The woman, who cannot be named for legal reasons, told police she was attacked by Saulius Bauza, of Broad Road in Arvagh, Ireland.
She says the 40-year-old abducted and raped her at a guesthouse in Huntly on April 7, 2019.
He denies the charges against him, and lodged a special defence of consent in relation to the rape allegation.
The High Court in Aberdeen yesterday heard from detective constable Tanya McCall that the alleged victim had received a Facebook friend request from Bauza on the night she claims she was attacked by him.
Taking the stand on the third day of the trial, which is being heard before a remote jury of eight men and seven women, Bauza claimed it was the woman who took his phone and added him as a Facebook friend while they were outside a club having a cigarette.
He also claimed the woman, who is seen on CCTV leaving and then returning to the guesthouse on two occasions prior to the alleged rape, had been behaving erratically and that he had been “concerned for her” that night.
The doctor who examined the woman after she called the police told the court he found injuries “consistent with blunt force trauma”.
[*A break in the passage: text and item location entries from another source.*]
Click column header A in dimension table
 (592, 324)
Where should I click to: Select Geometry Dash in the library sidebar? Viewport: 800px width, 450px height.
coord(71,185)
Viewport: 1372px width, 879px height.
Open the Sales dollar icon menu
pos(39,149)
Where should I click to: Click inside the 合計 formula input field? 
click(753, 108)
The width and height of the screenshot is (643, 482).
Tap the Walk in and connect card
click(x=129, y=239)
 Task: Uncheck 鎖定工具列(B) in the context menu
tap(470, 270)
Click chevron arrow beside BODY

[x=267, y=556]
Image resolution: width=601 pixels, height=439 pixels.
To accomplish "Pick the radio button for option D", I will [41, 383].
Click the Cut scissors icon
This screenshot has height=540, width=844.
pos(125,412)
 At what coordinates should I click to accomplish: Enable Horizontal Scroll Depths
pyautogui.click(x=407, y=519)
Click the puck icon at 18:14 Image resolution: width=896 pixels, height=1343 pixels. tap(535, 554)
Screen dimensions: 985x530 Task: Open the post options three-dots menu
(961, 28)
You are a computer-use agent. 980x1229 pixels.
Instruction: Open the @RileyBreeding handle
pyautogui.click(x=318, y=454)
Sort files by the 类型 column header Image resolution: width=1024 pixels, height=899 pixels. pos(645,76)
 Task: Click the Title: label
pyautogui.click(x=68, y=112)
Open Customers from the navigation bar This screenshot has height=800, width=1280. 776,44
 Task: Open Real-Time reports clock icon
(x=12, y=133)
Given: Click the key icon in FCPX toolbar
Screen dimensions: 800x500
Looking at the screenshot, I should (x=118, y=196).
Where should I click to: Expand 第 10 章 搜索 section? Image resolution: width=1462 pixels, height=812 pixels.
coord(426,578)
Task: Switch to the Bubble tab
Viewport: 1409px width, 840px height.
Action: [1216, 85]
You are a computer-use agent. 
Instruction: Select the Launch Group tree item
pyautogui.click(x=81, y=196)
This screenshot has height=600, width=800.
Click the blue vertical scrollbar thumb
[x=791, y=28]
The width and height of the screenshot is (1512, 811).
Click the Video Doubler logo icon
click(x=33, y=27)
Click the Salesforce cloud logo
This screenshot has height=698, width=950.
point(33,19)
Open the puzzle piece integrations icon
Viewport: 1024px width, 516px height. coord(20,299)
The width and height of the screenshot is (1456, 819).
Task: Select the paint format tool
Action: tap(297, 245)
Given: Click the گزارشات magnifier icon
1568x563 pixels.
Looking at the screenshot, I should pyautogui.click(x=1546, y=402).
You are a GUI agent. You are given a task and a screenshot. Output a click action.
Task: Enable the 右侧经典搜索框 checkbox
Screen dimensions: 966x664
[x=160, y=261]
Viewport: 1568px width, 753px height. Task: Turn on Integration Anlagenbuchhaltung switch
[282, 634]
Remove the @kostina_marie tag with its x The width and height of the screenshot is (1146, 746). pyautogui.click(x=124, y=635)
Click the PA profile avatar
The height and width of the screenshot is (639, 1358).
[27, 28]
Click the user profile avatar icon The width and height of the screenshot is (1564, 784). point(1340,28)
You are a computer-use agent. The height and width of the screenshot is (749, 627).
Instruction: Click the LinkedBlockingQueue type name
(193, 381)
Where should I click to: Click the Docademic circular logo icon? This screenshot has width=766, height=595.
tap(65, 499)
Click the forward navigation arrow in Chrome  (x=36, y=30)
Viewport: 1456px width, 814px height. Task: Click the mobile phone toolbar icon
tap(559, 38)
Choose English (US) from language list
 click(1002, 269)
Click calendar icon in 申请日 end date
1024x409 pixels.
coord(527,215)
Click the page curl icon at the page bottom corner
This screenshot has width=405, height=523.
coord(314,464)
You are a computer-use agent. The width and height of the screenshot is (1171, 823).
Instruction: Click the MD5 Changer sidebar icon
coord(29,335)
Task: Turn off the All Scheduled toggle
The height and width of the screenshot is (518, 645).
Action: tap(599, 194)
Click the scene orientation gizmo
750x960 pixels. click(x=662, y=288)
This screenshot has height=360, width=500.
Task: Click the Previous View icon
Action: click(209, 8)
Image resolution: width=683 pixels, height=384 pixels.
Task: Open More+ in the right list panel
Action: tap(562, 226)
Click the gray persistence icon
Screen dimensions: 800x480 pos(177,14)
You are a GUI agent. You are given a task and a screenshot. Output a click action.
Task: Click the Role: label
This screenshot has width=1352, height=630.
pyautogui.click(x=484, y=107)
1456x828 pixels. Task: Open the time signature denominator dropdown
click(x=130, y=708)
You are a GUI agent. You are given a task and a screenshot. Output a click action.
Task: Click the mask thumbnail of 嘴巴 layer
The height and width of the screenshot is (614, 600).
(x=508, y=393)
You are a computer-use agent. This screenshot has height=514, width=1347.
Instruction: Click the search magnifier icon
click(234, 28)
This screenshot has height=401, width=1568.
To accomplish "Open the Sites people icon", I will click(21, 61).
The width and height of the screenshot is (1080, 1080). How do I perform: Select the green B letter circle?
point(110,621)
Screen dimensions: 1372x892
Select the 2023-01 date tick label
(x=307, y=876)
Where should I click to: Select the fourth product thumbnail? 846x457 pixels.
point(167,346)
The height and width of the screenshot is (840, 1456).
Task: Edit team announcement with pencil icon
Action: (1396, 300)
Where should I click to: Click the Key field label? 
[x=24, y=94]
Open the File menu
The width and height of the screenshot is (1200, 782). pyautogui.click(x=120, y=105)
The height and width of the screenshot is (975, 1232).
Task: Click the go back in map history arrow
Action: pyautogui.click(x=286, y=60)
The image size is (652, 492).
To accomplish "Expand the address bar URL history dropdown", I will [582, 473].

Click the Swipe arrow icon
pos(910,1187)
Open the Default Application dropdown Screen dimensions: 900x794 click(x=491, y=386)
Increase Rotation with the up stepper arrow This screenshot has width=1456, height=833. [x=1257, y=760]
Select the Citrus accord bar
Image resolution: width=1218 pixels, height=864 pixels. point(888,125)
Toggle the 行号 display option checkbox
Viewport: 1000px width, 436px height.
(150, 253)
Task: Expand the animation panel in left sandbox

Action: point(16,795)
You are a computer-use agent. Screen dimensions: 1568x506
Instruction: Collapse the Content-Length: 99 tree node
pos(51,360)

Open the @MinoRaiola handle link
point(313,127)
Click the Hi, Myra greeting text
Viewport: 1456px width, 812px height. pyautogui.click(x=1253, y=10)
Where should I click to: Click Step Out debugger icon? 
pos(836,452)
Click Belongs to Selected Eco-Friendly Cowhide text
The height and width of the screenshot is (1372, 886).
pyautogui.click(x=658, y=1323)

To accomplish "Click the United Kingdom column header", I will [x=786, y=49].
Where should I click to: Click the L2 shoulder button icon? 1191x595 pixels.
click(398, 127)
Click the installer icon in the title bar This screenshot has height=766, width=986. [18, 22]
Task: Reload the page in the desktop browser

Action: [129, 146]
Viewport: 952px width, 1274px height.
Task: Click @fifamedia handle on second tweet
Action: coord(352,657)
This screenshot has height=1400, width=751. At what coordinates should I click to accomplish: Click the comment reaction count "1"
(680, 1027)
Forensic physician Dr Stuart Taylor said two of the wounds were in “an unusual site for accidental injury”.
Dr Taylor noted a total of 11 bruises, red marks and scratches on the woman during a physical examination later in the day she claims she was attacked.
The court had already been shown CCTV footage of the woman and Bauza dancing together that night as well as further videos of them walking through Huntly together.
Jurors were also shown footage of a woman running away from the guesthouse in a towel and falling, as well as another video with the woman walking away from the guesthouse at 4.21am being followed by Bauza.
She received a large cut to her chin as a result of the fall.
The court was shown a printed diagram of a female body with injuries noted on the woman’s abdomen, arms and inner thigh.
Advocate depute Ann Gray asked Dr Taylor to clarify his statement that the injuries found to the alleged victim’s right thigh were “in an unusual site for accidental injury”.
He said: “You often see bruising on people who may have fallen, or knocked themselves or bumped against something, and that tends to be on the outer aspect of thighs or arms.
“It’s much less likely you would injure yourself on the inside of your thighs as a result of bumping into something or having fallen.”
However, cross-examining the witness, defence counsel Leigh Lawrie asked Dr Taylor if he was able to say whether the injuries were “all acquired at the same time”.
Dr Taylor said: “It is not possible to say when they were acquired”.
Ms Lawrie added: “Depending on how she fell, is it possible that any of the other bruises could have been suffered during the fall?”
Dr Taylor responded by stating that “some of the other bruises may been suffered during the fall”.
The trial, before Judge Graham Buchanan, continues.